HHS Enhances HIPAA Privacy Rule to Safeguard Reproductive Healthcare

July 11, 2024

The Office for Civil Rights (OCR) at the U.S. Department of Health & Human Services (HHS), has issued a Final Rule modifying the Health Insurance Portability and Accountability Act (HIPAA) Privacy Rule to safeguard reproductive healthcare access and privacy along with bolstering patient-physician confidentiality.  

The rule does this by prohibiting the use or disclosure of protected health information (PHI) related to reproductive health by covered entities (e.g., physicians, hospitals, health plans, healthcare clearinghouses) and their business associates. The rule also permits covered entities to use or disclose PHI for non-prohibited purposes under the Privacy Rule. 

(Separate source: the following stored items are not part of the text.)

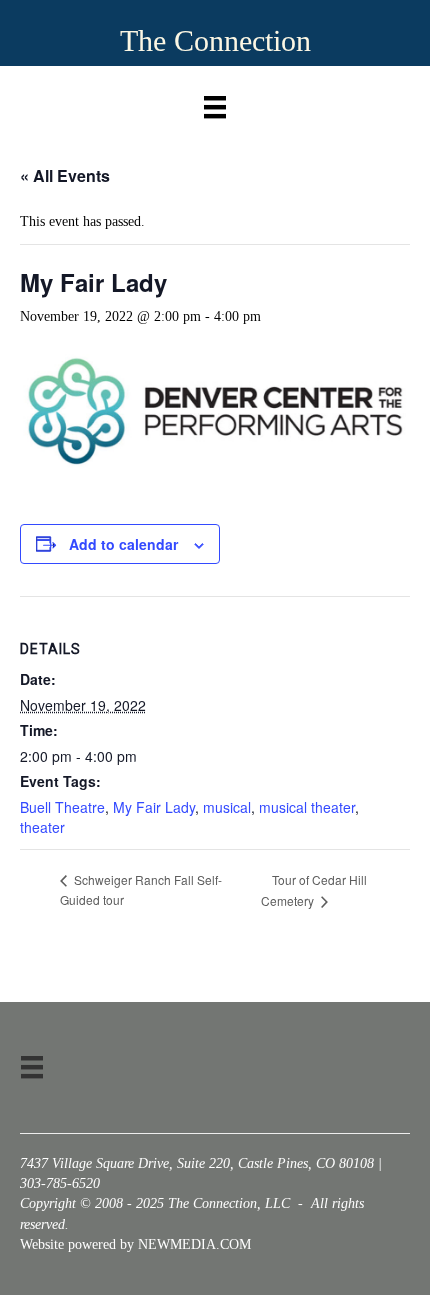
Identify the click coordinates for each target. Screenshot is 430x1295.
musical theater (307, 807)
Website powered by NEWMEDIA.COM (135, 1244)
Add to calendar (123, 544)
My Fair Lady (154, 807)
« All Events (65, 175)
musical (227, 807)
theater (42, 827)
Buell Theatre (62, 807)
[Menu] (215, 102)
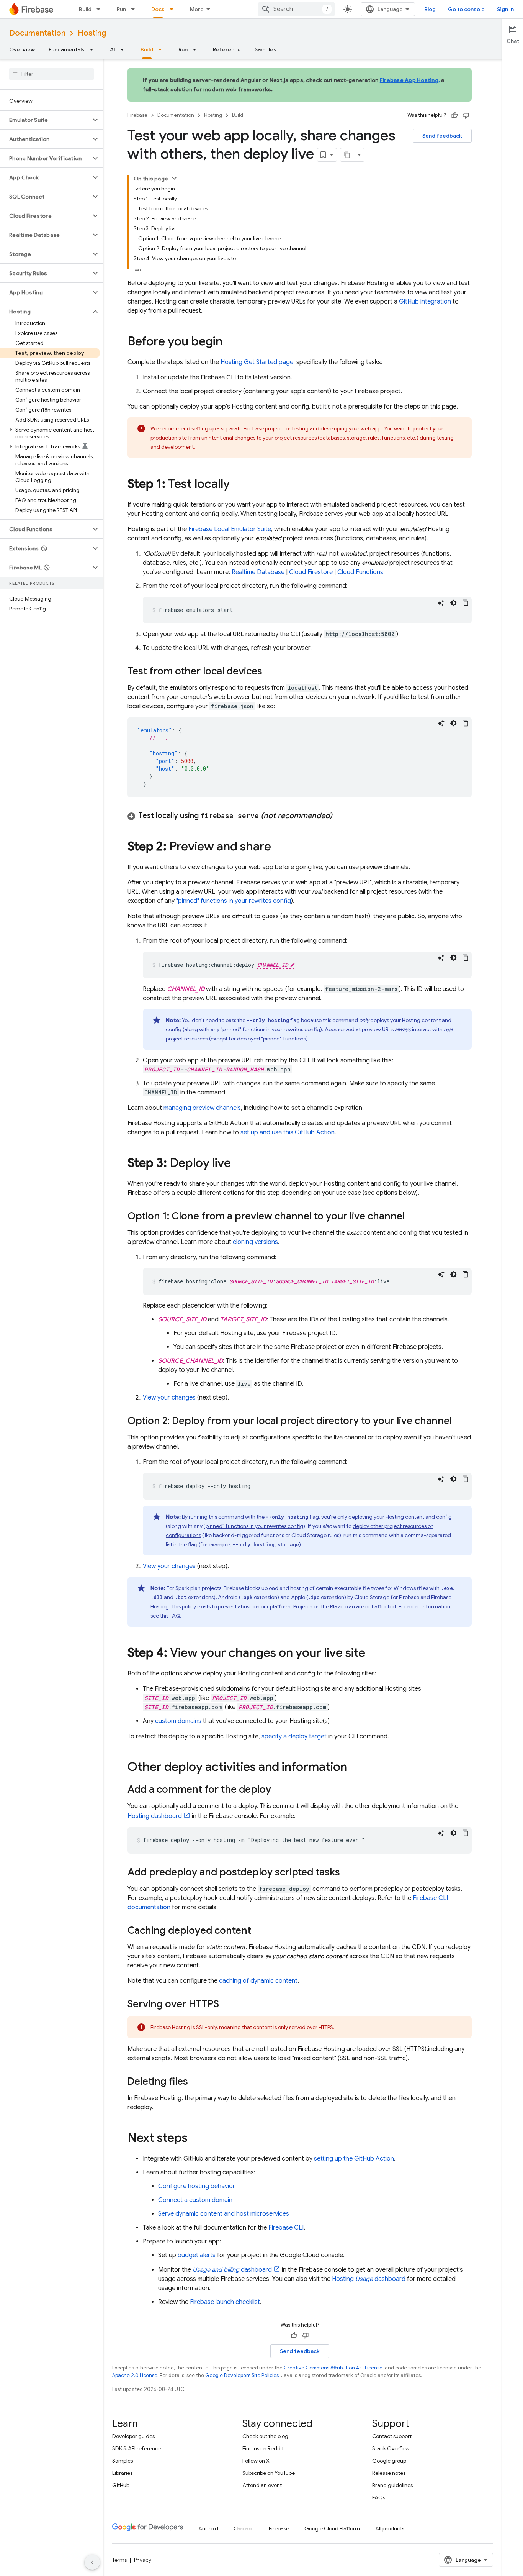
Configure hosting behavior (196, 2186)
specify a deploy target (294, 1736)
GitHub (120, 2485)
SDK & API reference (136, 2448)
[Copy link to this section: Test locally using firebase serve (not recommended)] (340, 815)
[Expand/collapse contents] (174, 178)
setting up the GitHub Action (354, 2159)
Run (121, 9)
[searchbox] (51, 74)
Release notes (388, 2472)
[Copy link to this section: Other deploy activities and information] (355, 1767)
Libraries (122, 2472)
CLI (286, 2227)
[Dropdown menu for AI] (124, 49)
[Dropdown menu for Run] (135, 9)
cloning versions (255, 1242)
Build (85, 9)
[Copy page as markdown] (347, 154)
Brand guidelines (392, 2485)
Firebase (137, 115)
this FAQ (170, 1615)
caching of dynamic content (258, 1981)
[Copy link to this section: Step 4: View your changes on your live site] (373, 1653)
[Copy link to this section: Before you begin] (230, 342)
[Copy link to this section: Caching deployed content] (258, 1931)
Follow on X (256, 2460)
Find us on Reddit (263, 2448)
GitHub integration (425, 301)
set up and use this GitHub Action (287, 1132)
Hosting (92, 33)
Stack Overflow (391, 2448)
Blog (430, 9)
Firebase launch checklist (225, 2302)
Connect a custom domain (195, 2200)
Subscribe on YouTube (268, 2472)
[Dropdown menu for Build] (101, 9)
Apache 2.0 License (134, 2375)
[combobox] (296, 9)
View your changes (169, 1397)
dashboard (154, 1816)
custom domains (178, 1721)
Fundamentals (67, 49)
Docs (158, 9)
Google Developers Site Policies (242, 2375)
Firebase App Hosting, (410, 80)
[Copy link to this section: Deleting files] (195, 2082)
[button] (45, 120)
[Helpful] (454, 115)
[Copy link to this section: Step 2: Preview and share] (278, 847)
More (197, 9)
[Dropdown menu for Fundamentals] (94, 49)
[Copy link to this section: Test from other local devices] (270, 671)
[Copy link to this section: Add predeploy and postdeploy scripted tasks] (347, 1872)
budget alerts (197, 2255)
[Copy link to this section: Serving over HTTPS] (226, 2004)
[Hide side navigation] (92, 2562)
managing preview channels (202, 1108)
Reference (227, 49)
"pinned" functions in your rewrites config (233, 901)
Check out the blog (265, 2436)
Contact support (392, 2436)
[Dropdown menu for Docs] (174, 9)
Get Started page (257, 362)
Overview (22, 49)
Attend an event (262, 2485)
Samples (265, 49)
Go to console (466, 9)
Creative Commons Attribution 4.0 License (333, 2367)
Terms (119, 2560)
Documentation (37, 33)
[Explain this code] (441, 603)
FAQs (378, 2497)
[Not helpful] (466, 115)
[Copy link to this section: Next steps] (195, 2138)
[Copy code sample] (465, 603)
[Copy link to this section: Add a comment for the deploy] (278, 1790)
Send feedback (442, 135)
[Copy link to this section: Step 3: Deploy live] (238, 1163)
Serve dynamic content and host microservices (223, 2214)
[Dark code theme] (453, 603)
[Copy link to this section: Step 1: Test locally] (237, 484)
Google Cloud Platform (332, 2528)
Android (208, 2528)
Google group (389, 2460)
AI (112, 49)
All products (389, 2528)
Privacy (142, 2560)
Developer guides (133, 2436)
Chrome (243, 2528)
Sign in (505, 9)
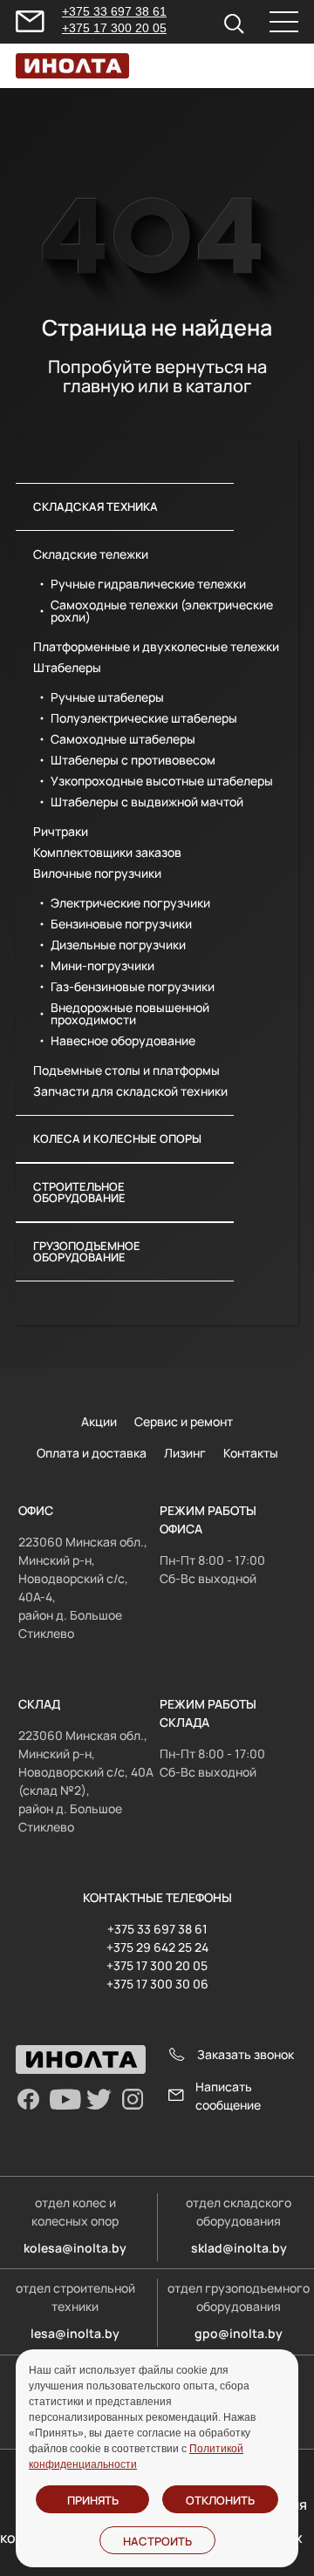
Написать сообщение (228, 2095)
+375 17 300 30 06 (157, 1983)
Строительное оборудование (79, 1192)
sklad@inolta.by (239, 2248)
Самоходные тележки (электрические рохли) (162, 611)
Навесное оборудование (123, 1041)
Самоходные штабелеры (123, 739)
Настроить (157, 2541)
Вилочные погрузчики (97, 873)
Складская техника (95, 506)
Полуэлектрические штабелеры (144, 718)
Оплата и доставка (92, 1452)
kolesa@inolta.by (75, 2248)
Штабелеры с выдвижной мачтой (147, 802)
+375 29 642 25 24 (157, 1947)
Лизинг (185, 1452)
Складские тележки (90, 554)
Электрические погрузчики (130, 903)
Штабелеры (67, 668)
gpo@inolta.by (239, 2333)
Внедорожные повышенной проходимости (130, 1014)
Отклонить (220, 2500)
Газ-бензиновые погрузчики (133, 987)
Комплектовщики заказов (107, 852)
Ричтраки (60, 832)
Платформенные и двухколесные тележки (156, 647)
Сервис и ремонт (183, 1421)
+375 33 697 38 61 (114, 11)
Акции (99, 1421)
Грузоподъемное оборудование (86, 1251)
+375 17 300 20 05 (114, 28)
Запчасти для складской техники (130, 1091)
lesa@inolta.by (75, 2333)
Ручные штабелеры (107, 697)
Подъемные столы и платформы (126, 1070)
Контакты (250, 1452)
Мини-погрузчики (102, 966)
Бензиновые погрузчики (121, 924)
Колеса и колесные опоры (117, 1138)
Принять (93, 2500)
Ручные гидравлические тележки (148, 584)
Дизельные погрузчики (118, 945)
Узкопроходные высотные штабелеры (162, 781)
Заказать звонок (245, 2054)
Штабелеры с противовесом (133, 760)
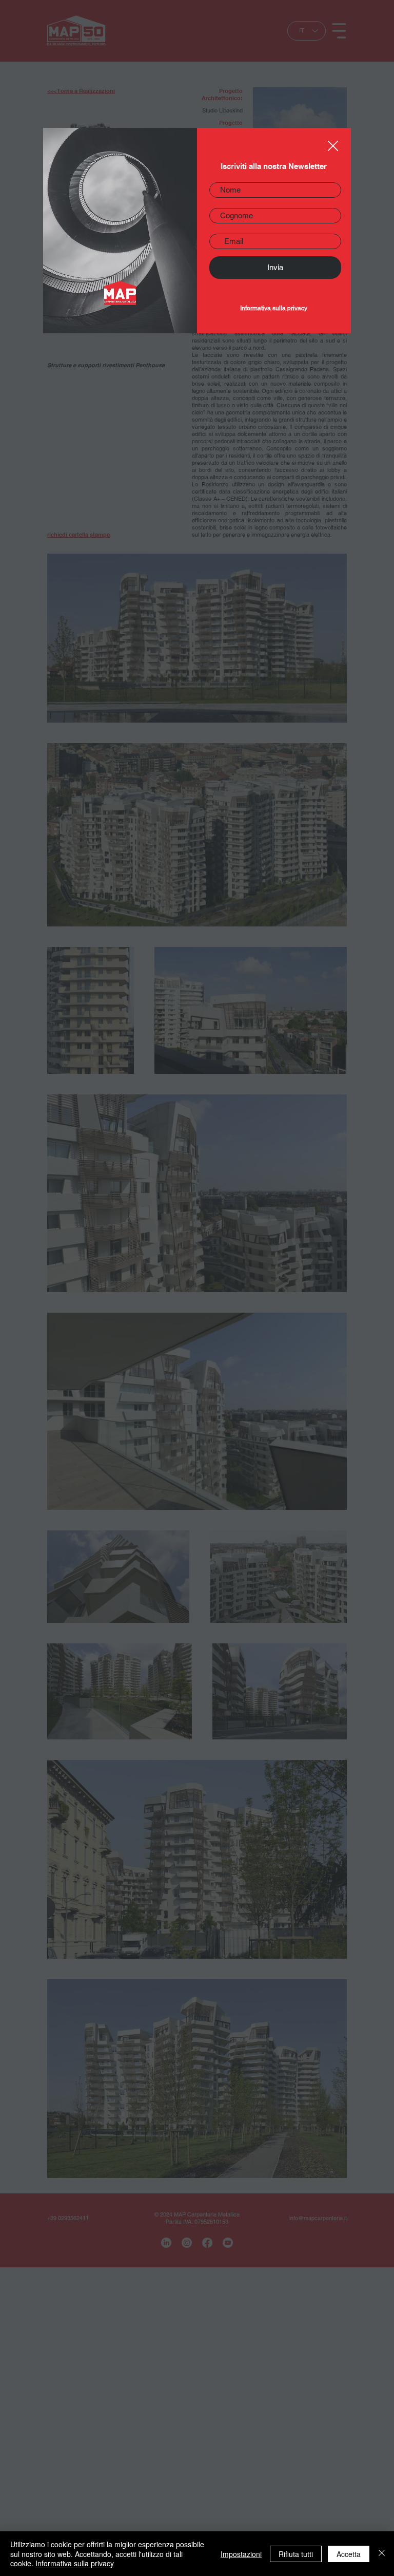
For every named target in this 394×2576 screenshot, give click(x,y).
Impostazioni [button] (241, 2554)
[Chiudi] (382, 2554)
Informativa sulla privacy (273, 308)
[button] (333, 146)
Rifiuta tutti (296, 2554)
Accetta (349, 2554)
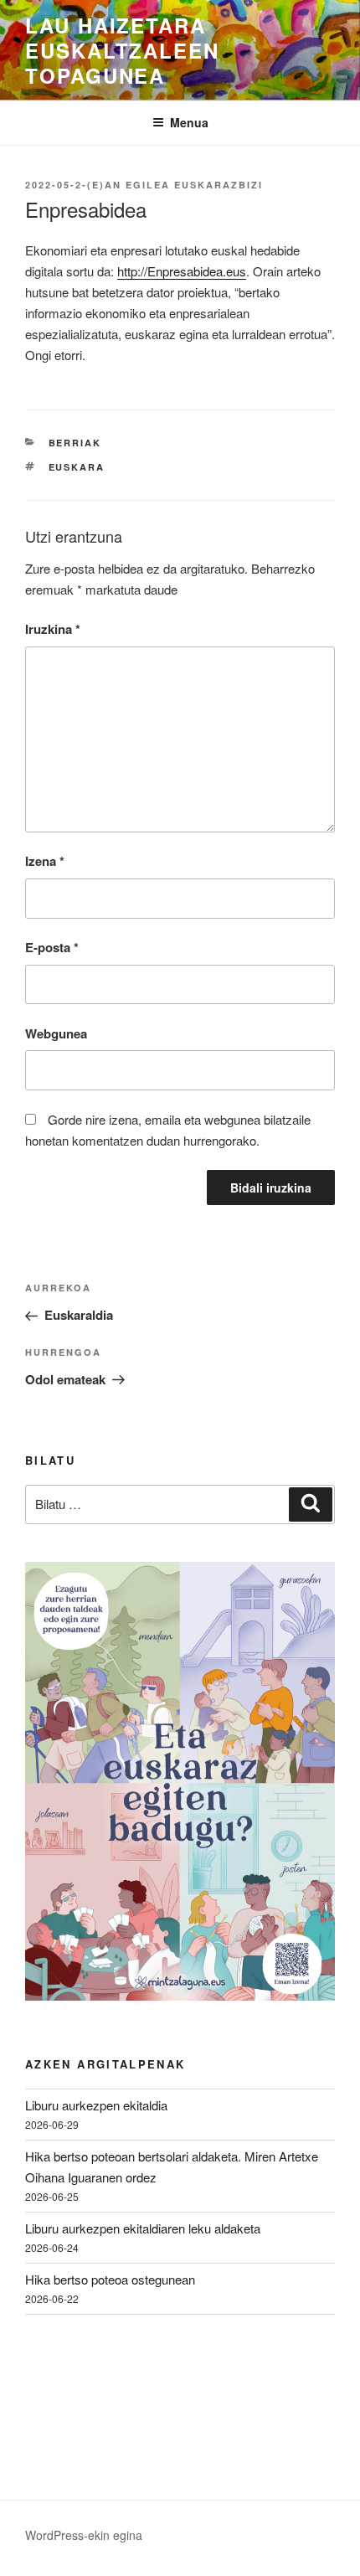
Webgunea (56, 1033)
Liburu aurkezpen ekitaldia (96, 2105)
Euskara (77, 467)
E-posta (52, 947)
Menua (189, 122)
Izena (44, 861)
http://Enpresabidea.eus (181, 271)
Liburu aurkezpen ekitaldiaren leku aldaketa (142, 2228)
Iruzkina (52, 629)
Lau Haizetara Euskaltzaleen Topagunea (122, 50)
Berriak (75, 442)
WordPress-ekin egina (83, 2535)
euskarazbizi (218, 184)
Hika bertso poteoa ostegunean (110, 2279)
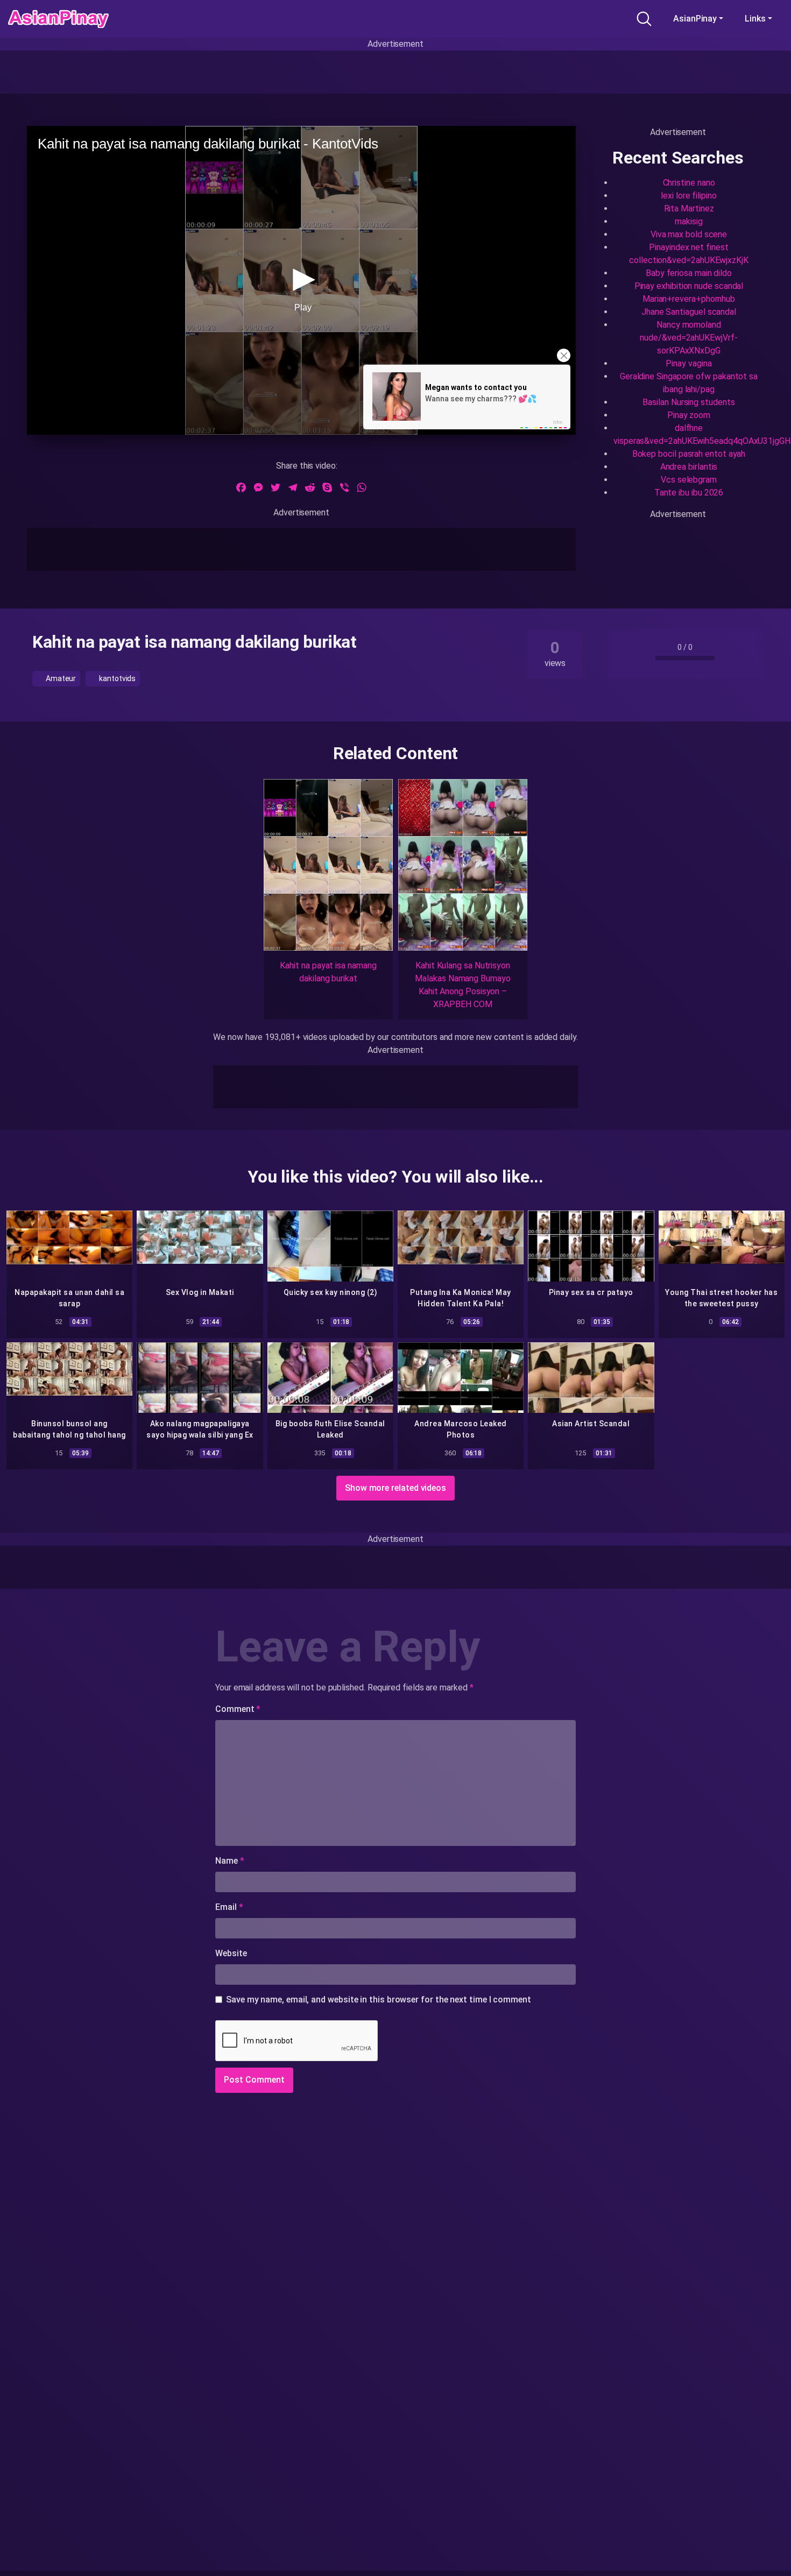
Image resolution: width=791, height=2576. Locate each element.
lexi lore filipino (689, 195)
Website (230, 1953)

Prohibited purposes include using PHI: to investigate any person for seeking, obtaining, providing, or facilitating lawful reproductive healthcare; to impose liability on any person for seeking, obtaining, providing, or facilitating lawful reproductive healthcare; and, to identify any person for the purposes of investigation or liability. 

To enforce the prohibition, the rule mandates that covered entities obtain a signed attestation from requestors affirming that the PHI will not be used for prohibited purposes. This requirement applies to requests for PHI for health oversight activities, judicial and administrative proceedings, law enforcement purposes, and disclosures to coroners and medical examiners.  

The Office of the National Coordinator for Health Information Technology (ONC) has confirmed that complying with OCR’s reproductive health regulations will not constitute information blocking. For example, if a request is made to a physician for reproductive health PHI, and the physician requests that an attestation be signed that the PHI will not be used for prohibited purposes and that attestation is not signed, is not complete, or cannot be relied on, a physician can withhold that PHI without being considered an information blocker.  

The AMA has been urging both OCR and ONC to provide much needed education and resources to help physicians implement and comply with the regulations and to protect patient and physician information from misuse. In response to the AMA’s requests, the administration developed the materials below.   

Physicians must be in compliance with the rule by December 23, 2024.